14) Na sua escola, existe aluno afrodescendente? Quantos?
77,7 % responderam 40 alunos e 22,3% responderam 30 alunos.
Percentuais condizentes com a realidade, significativa parcela dos
alunos da instituição pesquisada são afrodescendentes.
15) Nas duas universidades (UENP e UNOPAR) que funcionam na cidade
de Bandeirantes, você conhece aluno negro ou afrodescendente?
77,7 responderam sim e 22,3% responderam não.
É notória nos estudantes universitários a predominância do branco,
porém, com reduzida parcela de afrodescendente,
16) No quadro de docente, das duas universidades citadas, tem docente
negro?
6,4% responderam sim e 93,6 % responderam não.
No quadro de docente universitário predomina o branco e a
presença do negro ou afrodescendente é quase inobservável.
17) Você saberia citar o nome de poetas ou escritores brasileiros negros?
91,1% citaram Machado de Assis e 8,9 % não responderam.
Denota uma necessidade de trabalhar a realidade, as personalidades
atuais não são mencionadas nas aulas e os alunos desconhecem.
18) Na cadeia pública de Bandeirantes os presidiários são a maioria
negros. Isto é verdadeiro?
91,1 % responderam que há equilíbrio entre negros e brancos e 8,9
% não responderam.
A resposta é coerente, o que se deduz que nos atos ilícitos e
criminosos as raças se equilibram.
19) Os trabalhadores no cultivo da cana-de-açúcar são a maioria negros.
É uma expressão verdadeira?
91,1% responderam que há equilíbrio entre negros e brancos e
8,9% não responderam.
Da mesma forma que os presidiários, os trabalhadores braçais
também unem as raças, não há predominância. Isto significa que a falta de
qualificação profissional e de oportunidade de emprego de médio e alto nível
é uma realidade para brancos e negros.
20) Observando a estrutura socioeconômica do município de
Bandeirantes, pode-se observar que os cargos públicos de relevância são
ocupados por homens e mulheres brancos. É verdadeira a expressão?
91,1% responderam sim e 8,9 % não responderam.
A pesquisa demonstra o quadro expresso na literatura, os empregos
de alto nível, boa remuneração é exercido por homem branco e viril em
qualquer escalão de atividades pública e privada, denotando a presença
marcante do preconceito racial, de gênero e de sexo.
a) Atividades desenvolvidas no sistema EaD:
Com relação as atividades desenvolvidas em Grupo de Trabalho em
Rede (GTR) obteve-se resultados excelentes com o fórum de debates e a
participação dos docentes, dos quinze inscritos, treze concluíram com êxito.
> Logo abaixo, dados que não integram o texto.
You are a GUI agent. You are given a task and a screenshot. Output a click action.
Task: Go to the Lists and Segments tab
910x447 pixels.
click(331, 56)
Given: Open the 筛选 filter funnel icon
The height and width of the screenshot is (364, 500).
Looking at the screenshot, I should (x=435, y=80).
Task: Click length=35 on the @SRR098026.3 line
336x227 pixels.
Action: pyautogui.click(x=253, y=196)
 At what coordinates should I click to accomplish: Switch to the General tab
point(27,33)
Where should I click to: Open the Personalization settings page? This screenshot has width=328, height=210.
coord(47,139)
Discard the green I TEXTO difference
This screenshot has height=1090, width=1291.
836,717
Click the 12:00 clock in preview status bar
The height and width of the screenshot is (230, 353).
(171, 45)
Ressalte-se ainda, que os docentes participantes do GTR reapresentaram os
conteúdos da Unidade Didática para seus alunos, ampliando a divulgação da
proposta e fortalecendo a discussão do assunto.
b) Atividades em sala de aula:
Das atividades programadas e executadas em sala de aula, os alunos
tiveram exemplar participação e dos textos trabalhados - autoestima foi o
mais significativo. Destacam-se algumas frases elaboradas pelos alunos:
Alunas A, B e C:
“Ter autoestima é saber viver e saber se valorizar”.
Alunos D, E e F:
“Autoestima é mentalizar coisas boas todos os dias. A cura da
autoestima baixa é se cuidar e dar o melhor de si, diariamente”.
Foram elaboradas frases com diversos olhares sobre a autoestima e
colocados no mural da escola para a visibilidade de todos, ampliando os
questionamentos sobre o modo de agir e pensar de cada um.